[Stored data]
+++

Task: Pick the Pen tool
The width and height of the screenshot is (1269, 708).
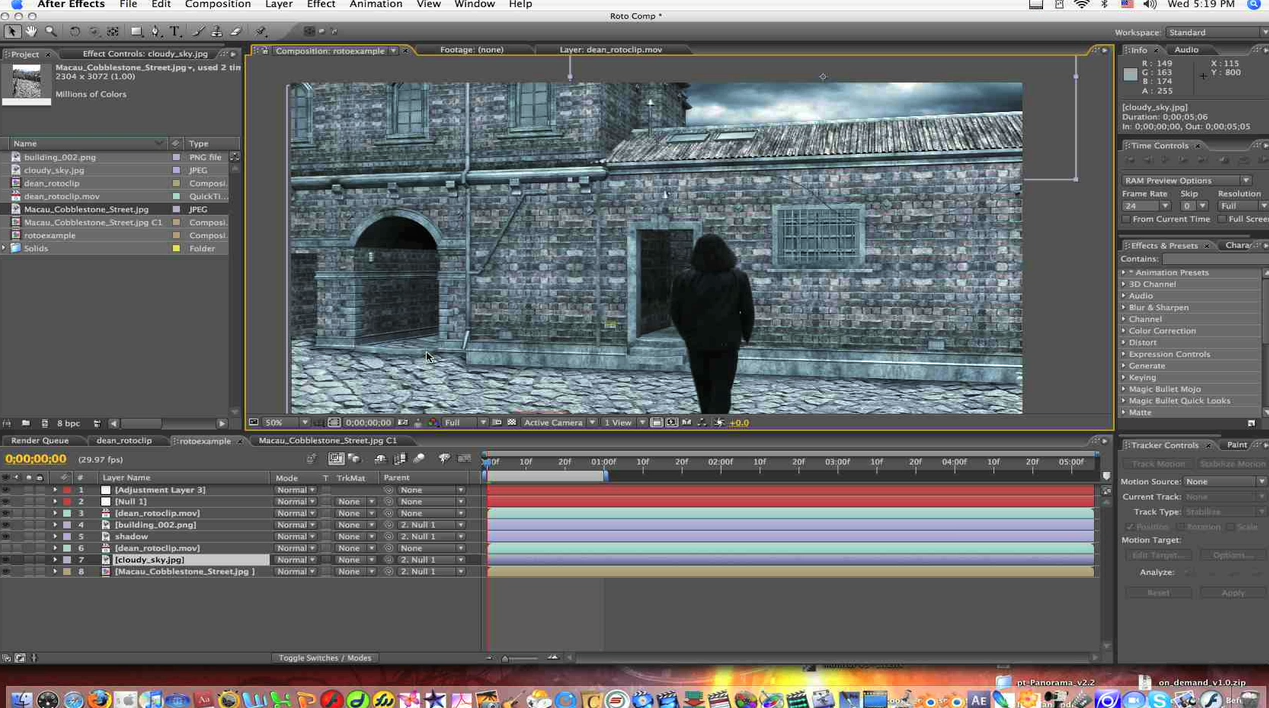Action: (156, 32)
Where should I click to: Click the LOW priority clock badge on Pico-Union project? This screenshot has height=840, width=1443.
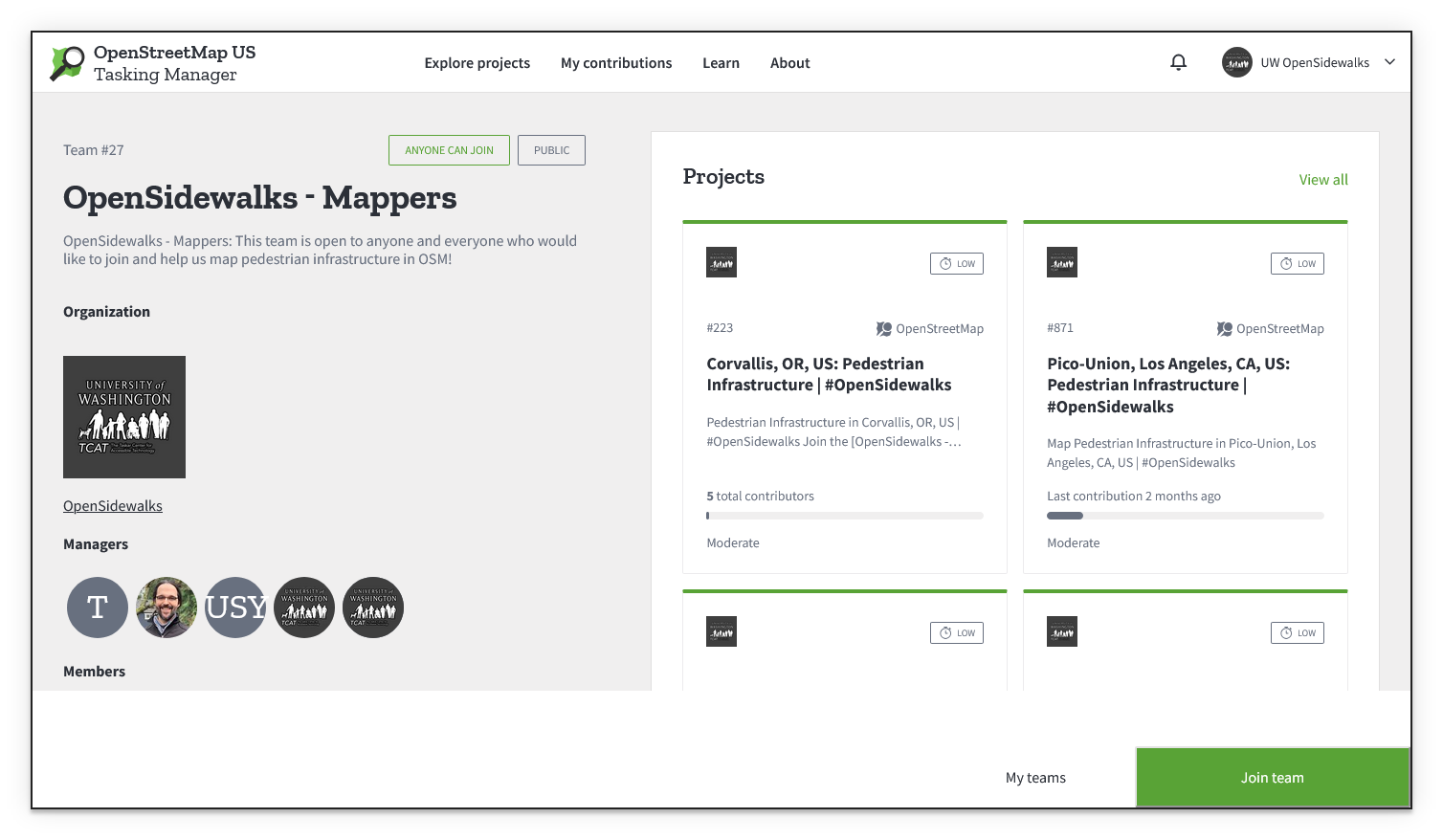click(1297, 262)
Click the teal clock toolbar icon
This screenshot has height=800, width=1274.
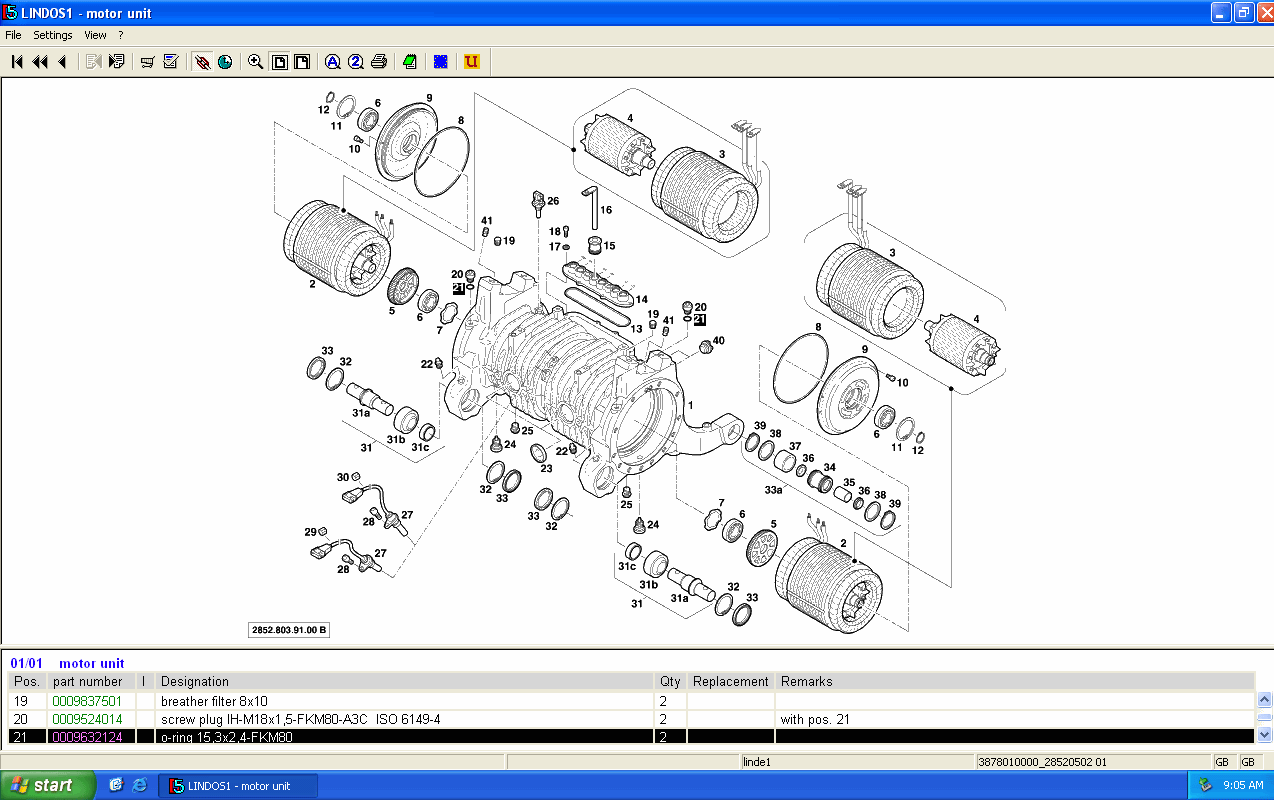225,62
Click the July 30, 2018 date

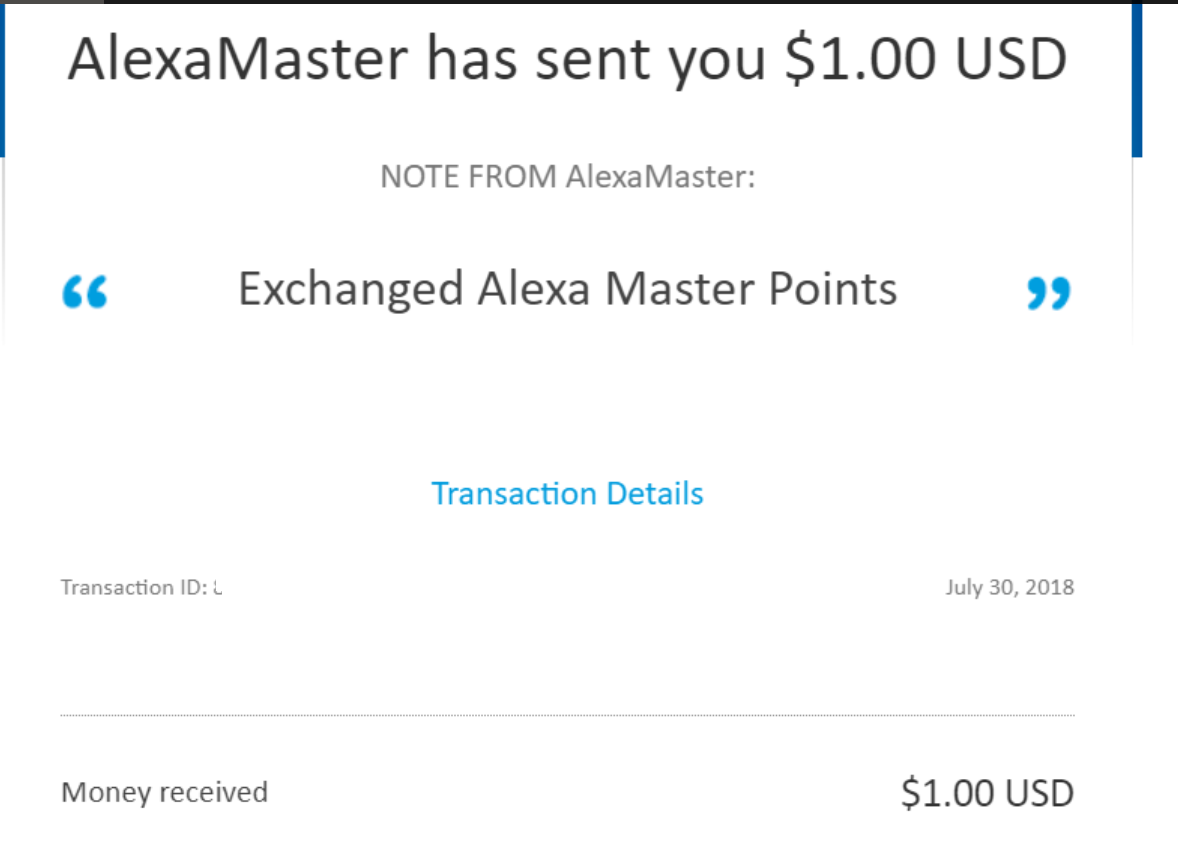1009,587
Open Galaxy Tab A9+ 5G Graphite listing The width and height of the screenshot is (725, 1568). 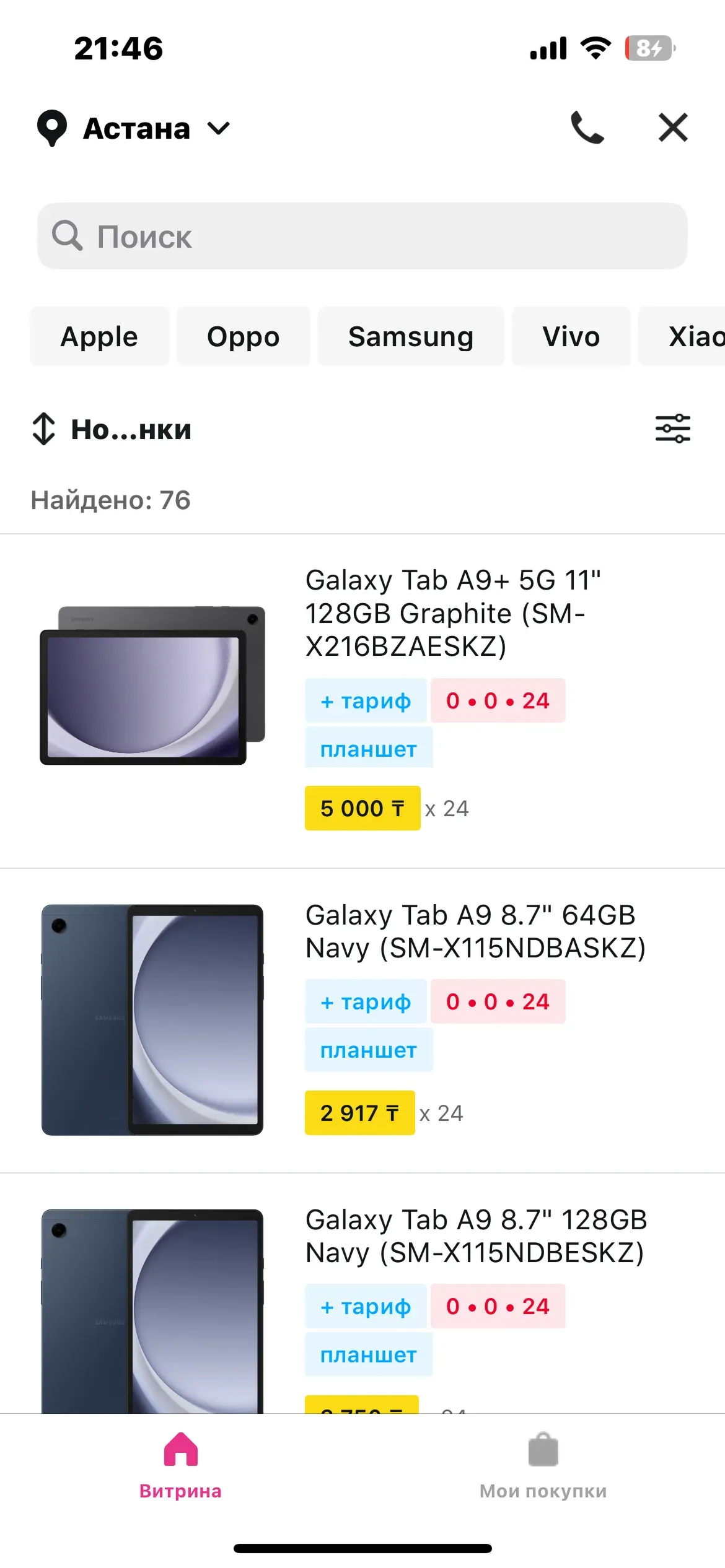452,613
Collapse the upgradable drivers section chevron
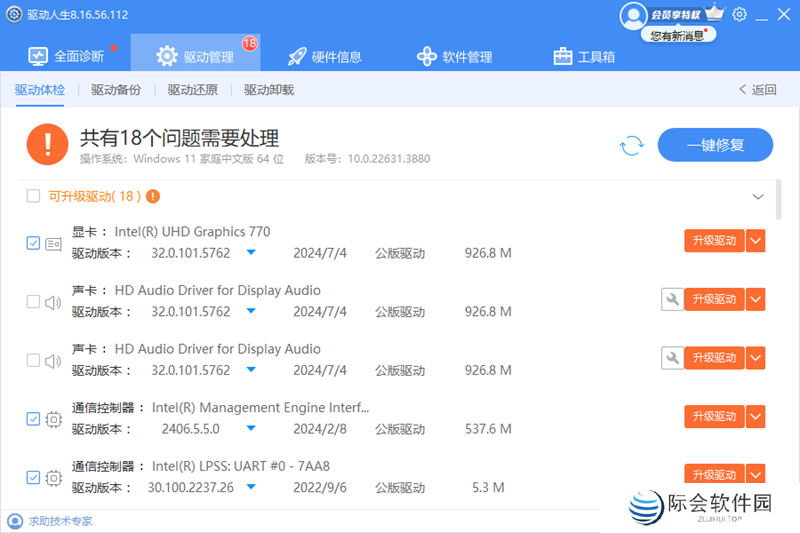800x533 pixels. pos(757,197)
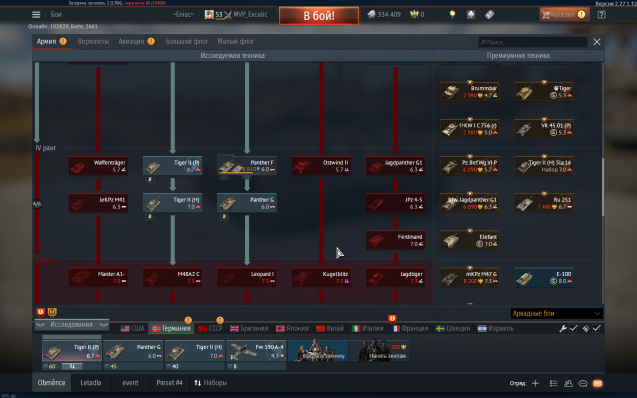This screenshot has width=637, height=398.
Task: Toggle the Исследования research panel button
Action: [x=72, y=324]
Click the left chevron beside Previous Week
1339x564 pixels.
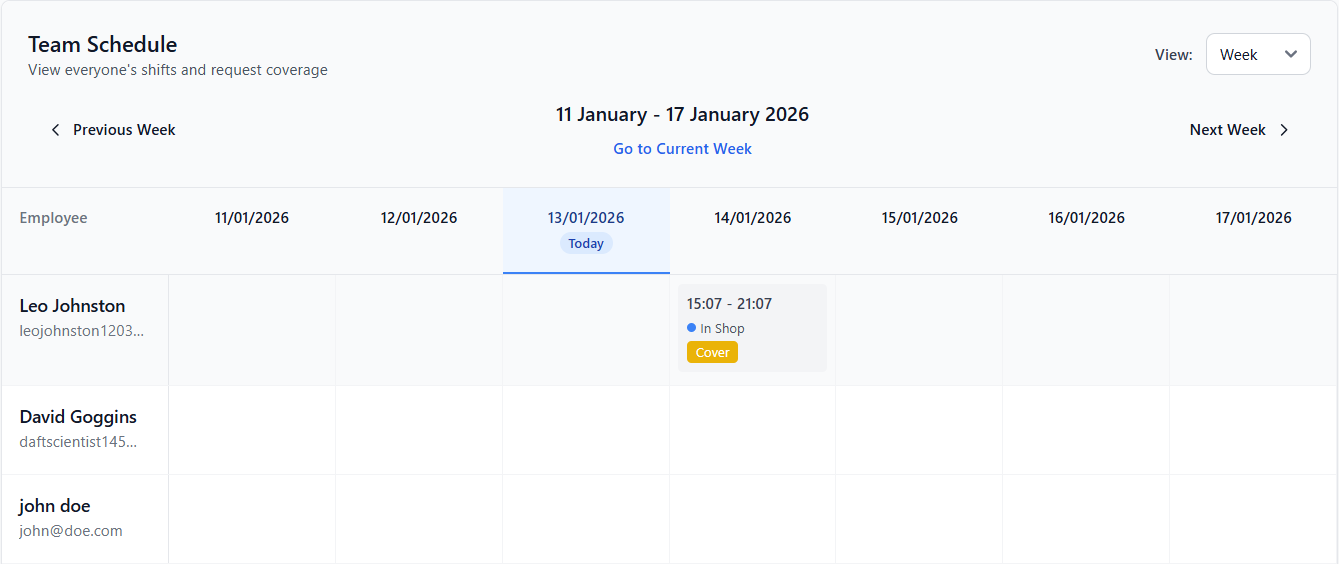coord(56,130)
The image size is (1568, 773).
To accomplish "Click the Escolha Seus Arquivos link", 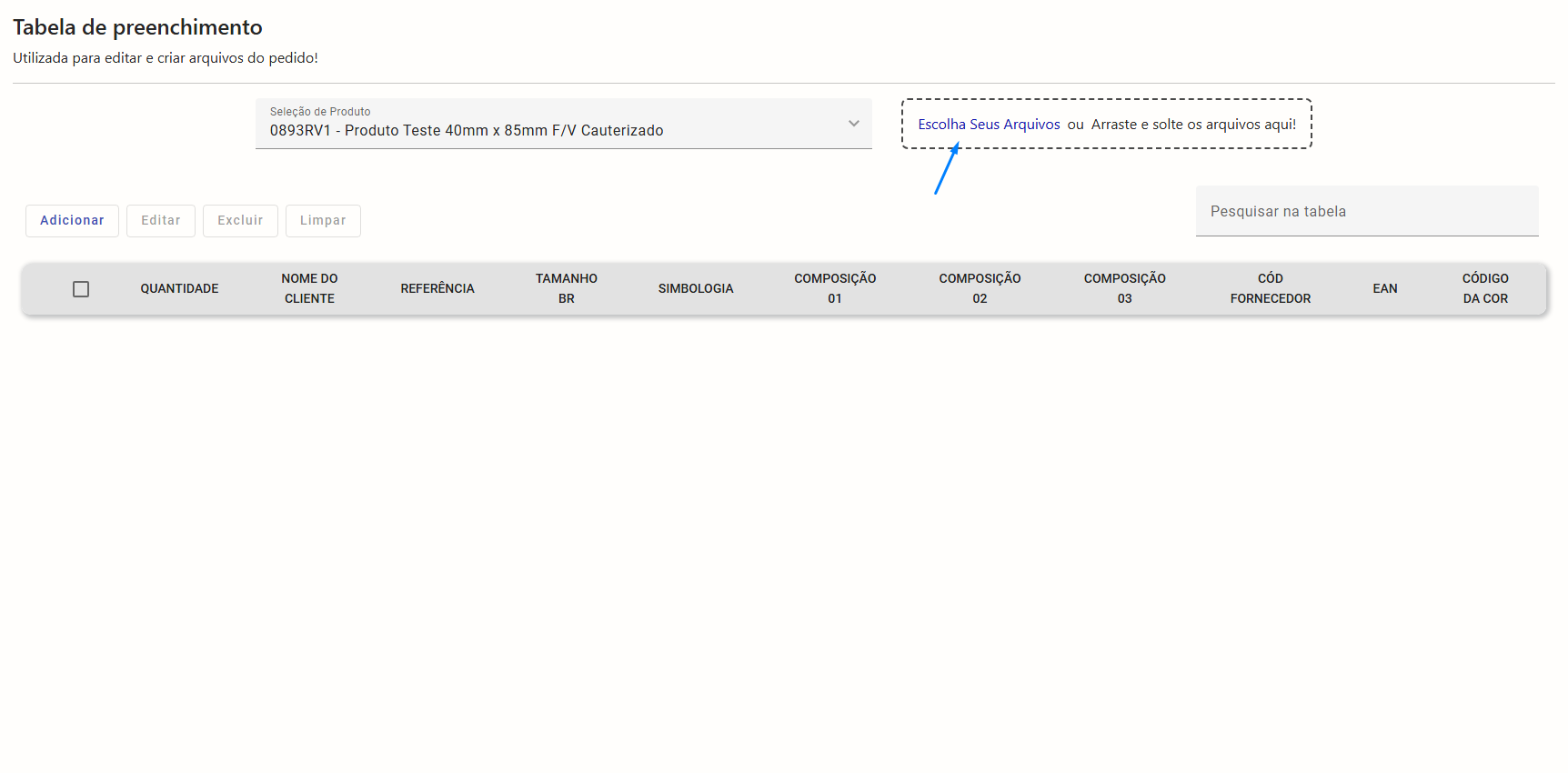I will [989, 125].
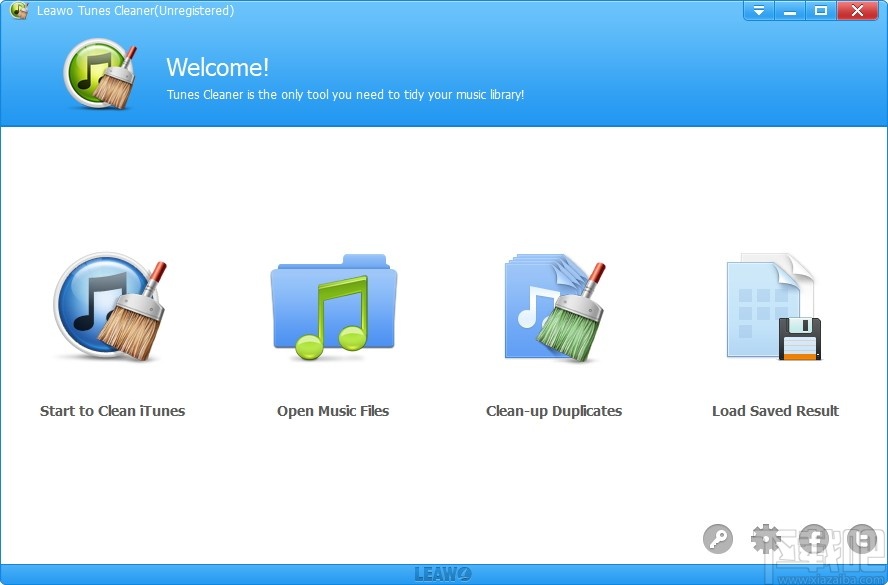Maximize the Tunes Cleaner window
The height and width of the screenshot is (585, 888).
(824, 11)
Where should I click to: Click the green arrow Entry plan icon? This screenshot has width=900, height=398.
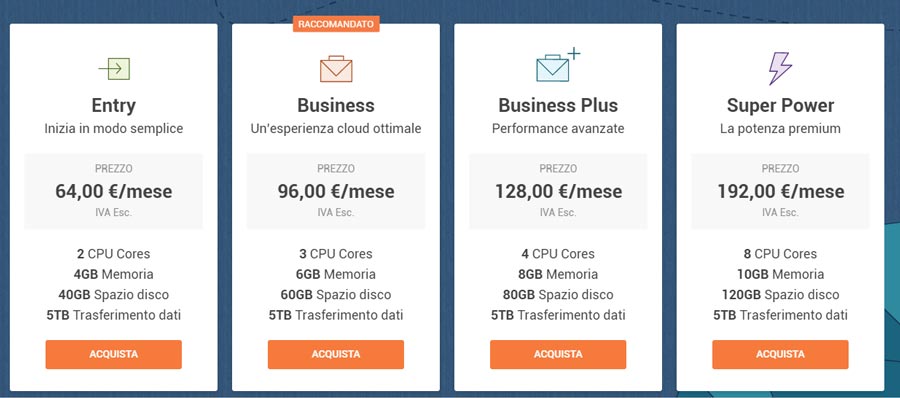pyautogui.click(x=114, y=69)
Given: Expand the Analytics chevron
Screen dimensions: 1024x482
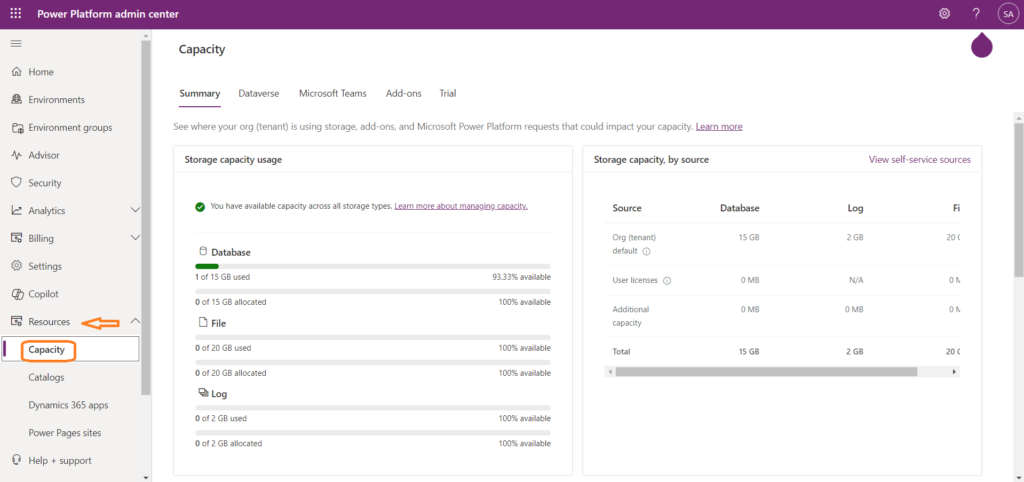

+++

[WORK INSTRUCTIONS]
Starting at the line above that has "Collapse the upgradable" and ending at the line that has "The image size is (1568, 773).", copy each line exactly, leaving the pictures out and adding nothing.

[RESPONSE]
Collapse the upgradable drivers section chevron
800x533 pixels. pos(757,197)
This screenshot has width=637, height=398.
Task: Toggle the Исследования research panel button
Action: [x=72, y=324]
Click the left chevron beside Previous Week
1339x564 pixels.
coord(56,130)
The image size is (1568, 773).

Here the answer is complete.